Eu chamo isso de percepção literária do mundo. Tenho pensado sobre isso e é um tema que ainda quero desenvolver. Os temas que eu enfrento definem a sua linguagem e a sua forma. Quando escrevi “O filho eterno”, por exemplo, eu me apropriei da autobiografia e do romance, criando um híbrido literário, porque eu senti que o tema pedia isso. A própria escrita foi me levando nessa direção. A forma fechada do romance, ou a forma fechada da autobiografia seriam insuficientes para dar conta do que eu tentava dizer.

O caso de “Visita ao pai” é mais complicado, porque havia muitas outras variáveis possíveis. Eu posso definir o livro pelo que ele não é: não é uma biografia, porque sua única fonte são as cartas e a memória familiar; não é um estudo acadêmico sociológico ou político de uma fase da história do Brasil, recortada na microhistória do meu pai; não é um romance tradicional, porque todas as figuras do livro são reais e têm certidão de nascimento registrada em cartório. Tem um pouco de tudo isso, mas apenas como cenário. Sobre esse pano de fundo concreto da vida do meu pai eu fui contrapondo a minha própria formação, como espelho e reflexo. É a profunda subjetividade do livro, a construção reflexiva de um pai desconhecido, que define “Visita ao pai”.

Na verdade, a questão do “gênero” não me incomoda mais. Eu brinco dizendo que escrevi a “Autobiografia do meu pai”. “Visita ao pai” é uma viagem literária do começo ao fim, e fico feliz quando o leitor sintoniza com esse espírito.

No livro, você olha para o passado com olhos de século 21, por assim dizer. O efeito disso é que “Visita ao pai” fala de histórias ocorridas há mais de meio século, mas revela coisas também sobre o presente, sobre o estado de coisas no país. Você acha que essa é uma maneira válida de encarar o livro?

Certamente. Ninguém escapa do próprio tempo. A leitura das cartas do meu pai, de 1931 a 1959, acabou por criar uma imagem redundante do Brasil, de uma espécie de eterno retorno. Ele se criou sob a ditadura Vargas; eu sob a ditadura militar. A grande transformação do período, o que por tabela as cartas vão deixando claro, é a passagem turbulenta, frequentemente brutal, de um país rural para um país urbano, levando consigo a mesma cabeça e a mesma cultura de origem. É um país bicéfalo: exportamos soja produzida com a mais sofisticada tecnologia do mundo, e importamos iPhones, que usamos como tacapes pré-históricos.

**Linhas listadas:**
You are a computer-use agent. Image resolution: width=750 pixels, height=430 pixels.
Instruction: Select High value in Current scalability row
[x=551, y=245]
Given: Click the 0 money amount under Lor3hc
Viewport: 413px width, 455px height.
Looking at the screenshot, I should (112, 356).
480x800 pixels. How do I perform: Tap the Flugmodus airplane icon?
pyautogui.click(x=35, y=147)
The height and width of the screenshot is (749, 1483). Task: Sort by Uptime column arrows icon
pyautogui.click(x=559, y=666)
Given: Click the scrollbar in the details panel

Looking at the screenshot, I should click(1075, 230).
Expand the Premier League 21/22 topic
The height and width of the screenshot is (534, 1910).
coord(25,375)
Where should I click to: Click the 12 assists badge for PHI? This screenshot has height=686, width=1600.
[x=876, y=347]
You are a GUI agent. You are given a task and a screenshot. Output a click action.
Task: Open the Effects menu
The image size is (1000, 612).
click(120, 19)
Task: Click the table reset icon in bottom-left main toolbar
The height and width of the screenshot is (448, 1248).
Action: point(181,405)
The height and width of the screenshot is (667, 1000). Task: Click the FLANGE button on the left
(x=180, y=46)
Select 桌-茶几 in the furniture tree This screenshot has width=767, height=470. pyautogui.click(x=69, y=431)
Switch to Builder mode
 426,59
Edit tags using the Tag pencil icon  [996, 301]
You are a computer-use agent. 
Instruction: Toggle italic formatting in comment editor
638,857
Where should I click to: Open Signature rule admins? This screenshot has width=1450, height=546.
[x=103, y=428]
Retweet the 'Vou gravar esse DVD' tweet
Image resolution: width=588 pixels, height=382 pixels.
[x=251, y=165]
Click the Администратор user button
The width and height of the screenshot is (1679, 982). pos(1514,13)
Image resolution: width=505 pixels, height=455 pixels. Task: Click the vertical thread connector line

**Instruções do exercício:** Dê sequência à entrevista sobre o livro “Visita ao pai”, começando logo depois da última frase mostrada.

**Resposta do exercício:**
De certa forma, “Visita ao pai” é também sobre o que fazer com histórias de família que são herdadas e raramente investigadas. Qual foi o impacto que essa investigação teve sobre você? E sobre a sua família?

Meu livro foi avançando por instinto, enquanto eu lia as cartas — não fugi de fato de nenhum dos temas que transparecem na correspondência, das intrigas de família à imagem do país. Questões raciais, econômicas, morais, cada fio que emergia das cartas eu ia puxando para fora e mergulhando neles. Um dos impactos que senti foi a distância entre uma certa mitologia familiar — toda família cria seu imaginário — e o que de fato se revelava nas cartas, a “família profunda”, por assim dizer. O próprio livro avança refletindo com o leitor sobre seus dilemas. Em vários momentos senti que estava mexendo com vespeiros. Mas fui favorecido por dois fatores: o primeiro é o próprio tempo. Tudo aconteceu há praticamente um século; é um livro que só poderia ser escrito a frio, com a defesa da distância. O segundo é o fato de que não tive convivência afetiva com o meu pai que me deixasse alguma importante memória emocional, o que me deu liberdade. Eu me vi diante de um personagem, não do meu pai. Isso é tudo que um escritor precisa.
Livro

“Visita ao pai”, de Cristovão Tezza. Companhia das Letras, 448 páginas, R$ 89,90.

O lançamento do livro será na Livraria da Vila, dentro do Shopping Pátio Batel (Avenida do Batel, 1.868), na terça-feira (21), às 19h. O bate-papo com o autor será mediado pelo jornalista Christian Schwartz, seguido de sessão de autógrafos.